▶ _Data listing_
= Beginning of Section =

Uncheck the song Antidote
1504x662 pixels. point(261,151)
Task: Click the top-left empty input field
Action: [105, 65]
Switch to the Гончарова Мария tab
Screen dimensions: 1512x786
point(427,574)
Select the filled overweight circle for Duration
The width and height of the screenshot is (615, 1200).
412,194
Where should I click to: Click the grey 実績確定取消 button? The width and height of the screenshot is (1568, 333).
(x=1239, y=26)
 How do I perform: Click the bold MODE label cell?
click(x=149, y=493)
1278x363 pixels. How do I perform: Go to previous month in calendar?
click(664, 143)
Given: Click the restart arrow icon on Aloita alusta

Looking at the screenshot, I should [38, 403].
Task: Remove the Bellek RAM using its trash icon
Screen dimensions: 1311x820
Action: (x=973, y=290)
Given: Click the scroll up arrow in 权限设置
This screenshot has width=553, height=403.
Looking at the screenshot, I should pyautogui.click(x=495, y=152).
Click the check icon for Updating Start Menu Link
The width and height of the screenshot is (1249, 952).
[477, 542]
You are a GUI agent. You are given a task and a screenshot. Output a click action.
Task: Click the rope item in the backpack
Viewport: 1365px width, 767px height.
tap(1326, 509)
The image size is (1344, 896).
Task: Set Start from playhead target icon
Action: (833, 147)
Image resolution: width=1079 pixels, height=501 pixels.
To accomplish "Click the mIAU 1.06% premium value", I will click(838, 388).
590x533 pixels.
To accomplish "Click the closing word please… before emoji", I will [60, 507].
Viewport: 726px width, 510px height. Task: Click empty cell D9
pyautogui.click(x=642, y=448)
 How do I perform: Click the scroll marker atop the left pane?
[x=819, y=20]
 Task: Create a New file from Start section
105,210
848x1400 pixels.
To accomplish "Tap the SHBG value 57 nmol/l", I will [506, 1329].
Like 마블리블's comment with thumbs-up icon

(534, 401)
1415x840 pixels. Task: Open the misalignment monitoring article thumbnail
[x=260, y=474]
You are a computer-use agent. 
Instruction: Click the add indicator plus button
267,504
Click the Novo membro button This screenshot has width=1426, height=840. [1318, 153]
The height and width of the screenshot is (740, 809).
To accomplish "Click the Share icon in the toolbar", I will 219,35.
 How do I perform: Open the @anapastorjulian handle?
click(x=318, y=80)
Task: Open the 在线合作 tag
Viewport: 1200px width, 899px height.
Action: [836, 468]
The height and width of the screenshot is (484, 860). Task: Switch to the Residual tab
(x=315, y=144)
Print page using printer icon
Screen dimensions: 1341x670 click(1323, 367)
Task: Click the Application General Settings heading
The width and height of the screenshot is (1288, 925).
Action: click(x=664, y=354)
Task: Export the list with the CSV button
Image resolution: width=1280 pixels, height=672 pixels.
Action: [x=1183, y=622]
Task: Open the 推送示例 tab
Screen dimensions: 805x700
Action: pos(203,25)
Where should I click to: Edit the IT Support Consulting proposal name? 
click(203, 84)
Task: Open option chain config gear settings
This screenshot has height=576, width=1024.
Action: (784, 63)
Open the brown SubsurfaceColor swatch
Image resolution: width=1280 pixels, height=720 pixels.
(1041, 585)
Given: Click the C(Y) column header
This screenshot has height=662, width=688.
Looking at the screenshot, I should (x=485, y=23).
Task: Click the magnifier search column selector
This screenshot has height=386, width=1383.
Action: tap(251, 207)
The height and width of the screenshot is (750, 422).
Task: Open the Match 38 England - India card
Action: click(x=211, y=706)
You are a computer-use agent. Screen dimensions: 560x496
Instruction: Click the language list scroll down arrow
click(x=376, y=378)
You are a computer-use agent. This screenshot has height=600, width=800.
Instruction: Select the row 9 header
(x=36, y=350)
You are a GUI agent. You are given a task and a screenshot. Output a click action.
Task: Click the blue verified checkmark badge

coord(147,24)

= End of Section =

▶ _Task statement_
Please retype exactly, and only, the lines starting at the one that contains "Task: Export the list with the CSV button" and ending with the last line of the material.

▶ _Output for this task_
Task: Export the list with the CSV button
Image resolution: width=1280 pixels, height=672 pixels.
Action: [x=1183, y=622]
Task: Open the 推送示例 tab
Screen dimensions: 805x700
Action: pos(203,25)
Where should I click to: Edit the IT Support Consulting proposal name? 
click(203, 84)
Task: Open option chain config gear settings
This screenshot has height=576, width=1024.
Action: (784, 63)
Open the brown SubsurfaceColor swatch
Image resolution: width=1280 pixels, height=720 pixels.
(1041, 585)
Given: Click the C(Y) column header
This screenshot has height=662, width=688.
Looking at the screenshot, I should (x=485, y=23).
Task: Click the magnifier search column selector
This screenshot has height=386, width=1383.
Action: tap(251, 207)
The height and width of the screenshot is (750, 422).
Task: Open the Match 38 England - India card
Action: click(x=211, y=706)
You are a computer-use agent. Screen dimensions: 560x496
Instruction: Click the language list scroll down arrow
click(x=376, y=378)
You are a computer-use agent. This screenshot has height=600, width=800.
Instruction: Select the row 9 header
(x=36, y=350)
You are a GUI agent. You are given a task and a screenshot. Output a click action.
Task: Click the blue verified checkmark badge

coord(147,24)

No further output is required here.